Large investments in machine learning research have resulted in a wide variety of techniques tailored to different types of problems. At the highest level, there are three different types of machine learning techniques:
1. Supervised Learning: Involves training a model on input and output data, where the goal is to create a model that can predict future output values. This is perhaps the most mature area of machine learning and involves popular applications like forecasting, image classification, and predictive maintenance.
2. Unsupervised Learning: Involves training a model to historical data that can be used to infer patterns in that data. The most popular application of unsupervised learning is clustering, where machine learning techniques are used to identify distinct clusters or groups in historical data. This is commonly used in applications like marketing, where customers are segmented into different sets based on having similar attributes.
3. Reinforcement Learning: Involves training a model that can make real-time decisions for controlling a dynamic system. In this case, models are trained using data generated dynamically from simulation models. A typical application of reinforcement learning in robotics, where models are used for complex tasks such as trajectory planning, and teaching behaviours, such as locomotion.

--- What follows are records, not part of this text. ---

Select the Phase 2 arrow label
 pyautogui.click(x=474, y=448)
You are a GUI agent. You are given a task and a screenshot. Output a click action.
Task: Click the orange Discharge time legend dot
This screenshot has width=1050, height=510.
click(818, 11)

The critical criteria for selecting the most appropriate approach will be the application and available data. For systems where there is an input/output relationship, and it is desired to predict the output, supervised learning techniques make sense. When there are unlabelled sensor data, and the goal is to identify different operating modes or anomalies, unsupervised learning techniques are the right choice. If the goal is to create a model that can control a dynamic system, then reinforcement learning is an excellent place to start.
The manufacturing sector still has inefficiencies, even as machines are becoming smarter. How can machine learning help in such cases?

One of the side effects of machines becoming smarter is that there are more sensors and telemetry collecting data from the devices. This data, when stored in an organised manner, creates an opportunity for machine learning to be applied to improve product quality, improve yield, or prevent downtime. Without this data, machine learning isn’t useful.
The manufacturing sector also needs to make sure that it applies machine learning in places where it stands to have a significant impact on these inefficiencies. The return on investment from a machine learning project should be considered when prioritising which projects should move forward. It makes sense to prioritise applications such as predictive maintenance, where there are already many stories of successfully reducing downtime.
What are the variables – that crucial ‘X’ – on which depends the success of machine learning?
In my experience, one of the most critical, but often overlooked, variables is having relevant domain expertise about the system/process that machine learning is being applied to. Without this domain expertise, too often, companies will overlook important details and end up with a model that is meaningless or not useful. Folks that have domain expertise can look at the raw data and quickly identify whether something is interesting going on, or whether there is just ‘some normal part of the process’. What looks like an exciting finding to a data scientist might be quickly identified as a change in operating mode by a domain expert. As mentioned earlier, this domain expertise is commonly found in the engineering teams who build and maintain such systems. Empowering those engineers to combine their domain expertise with machine learning is the key to success.